As the entry is authorised by section 484 of the Fair Work Act 2009 (which deals with entry to hold discussions), I declare that CFMEU, under rule 2(A), 2(B), 2(E), is entitled to represent the industrial interests of an employee who performs work on the premises mentioned above.

Given at 10.30am

Dated 1-12-16

Signed

Signature of permit holder

The underlined portions of this form were in Mr Gava’s handwriting. Mr Gava caused the entry notice to be sent by facsimile to Hansen Yuncken at its head office at Fullarton Road, Dulwich.

37    As is apparent, Mr Gava stated in the entry notice that he held an entry permit under s 512 of the FW Act and that his entry was authorised by s 484 of the FW Act.

38    Another CFMMEU organiser (Andrew Penny) also signed (on 1 December 2016) an entry notice giving notice of an entry on to the FMC Site on 2 December 2016. The evidence did not indicate whether both entry notices were sent to Hansen Yuncken at the same time.

39    On 2 December 2016 at about 1.30 pm, Mr Gava and Mr Penny entered the FMC Site. Neither signed or completed the Visitor Register. Shortly after their entry, Mr Copeland, Hansen Yuncken’s Site Manager, had a conversation to the following effect with Mr Gava:

Mr Copeland:        [A]re you aware your right of entry permit has expired?

Mr Gava:    No I am not aware of that. I didn’t know that, our office handles that, I’d be surprised if our girls didn’t know that.

Mr Copeland:    Surely you must know.

Mr Gava:    No.

Mr Copeland:    [J]ust for your knowledge youve been reported for a breach already for entering an entry notice without a permit. I am going to have to report you for being here.

Mr Gava:    Whatever you have to do, we were invited here by Form 700 and we are going to speak to the guys.

40    Mr Copeland’s statements indicate that Hansen Yuncken was aware, at least by the time of the entry, that Mr Gava did not have an entry permit.

41    Mr Gava and Mr Penny did not leave but proceeded towards the lunch sheds on the FMC Site. The materials before the Court did not disclose what occurred thereafter.

The number of contraventions

42    Counsel for Mr Gava and the CFMMEU submitted that each of Mr Gava and the CFMMEU had committed only a single contravention of s 503(1). He contended that s 503(1) proscribes a form of action, namely, the process of acting in a way which gives the impression that the person is authorised to do a thing by Pt 3-4 of the FW Act when that action is not so authorised. In the present case, counsel submitted that the giving of the notice by Mr Gava and his entry on the following day, were part of the same action and so constituted a single contravention of s 503(1).

43    That submission cannot be accepted. First, it is inconsistent with the pleaded admissions by M Gava that his conduct on each of 1 and 2 December 2016 constituted contraventions of s 503(1) of the FW Act – see the pleaded admissions to [13]-[16] of the Further Amended Statement of Claim (the FASC).
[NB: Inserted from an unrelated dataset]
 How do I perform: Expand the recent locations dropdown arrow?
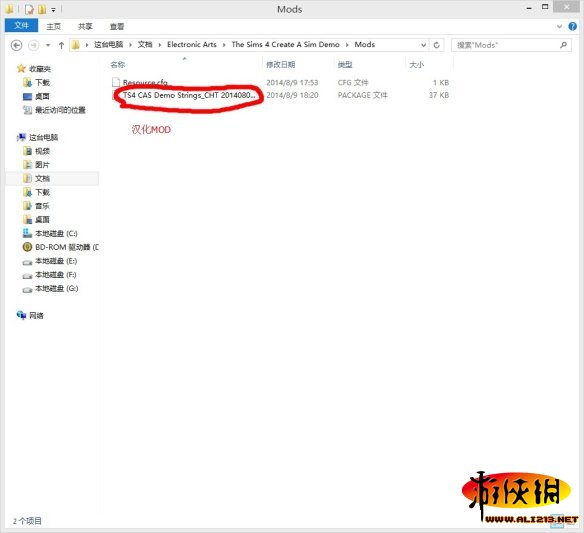coord(48,45)
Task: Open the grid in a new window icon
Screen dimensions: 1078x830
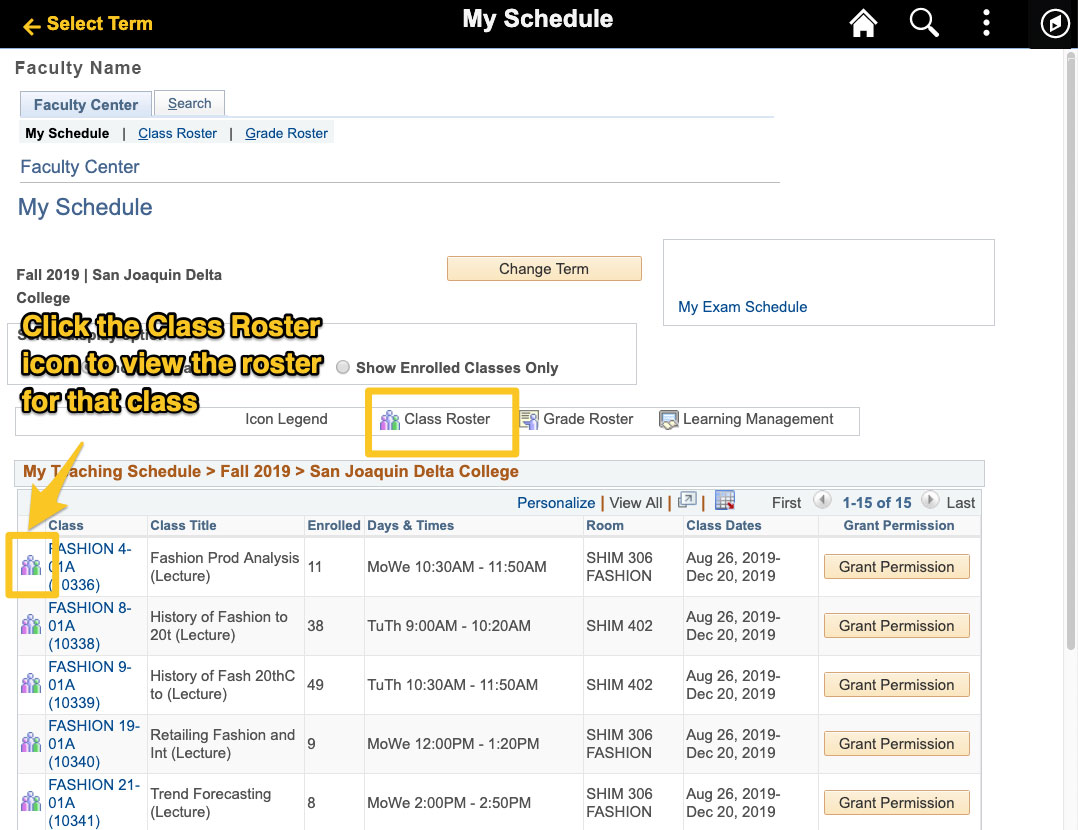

Likewise, it is inconsistent with the pleaded admissions of the CFMMEU that it is to be taken to have contravened s 503(1) on each occasion when it was contravened by Mr Gava – see the admissions to [17]-[19] of the FASC.

44    Counsel submitted that the admissions were qualified by [21] of the Further Amended Defence in which, in response to the plea concerning the form of relief which is appropriate, the Respondents had pleaded that the Commissioner was entitled only to a declaration that there had been a single contravention of s 503 by each of Mr Gava and the CFMMEU. However, that submission faces two difficulties: first, the earlier pleaded admissions are not made subject to [21]; and, secondly, [21] concerns only the form of relief appropriate to give effect to the matters established by the Respondents’ admissions. Counsel acknowledged that, if [21] of the Further Amended Defence is put to one side, the earlier paragraphs contained admissions of contraventions of s 503 on each of 1 and 2 December 2016.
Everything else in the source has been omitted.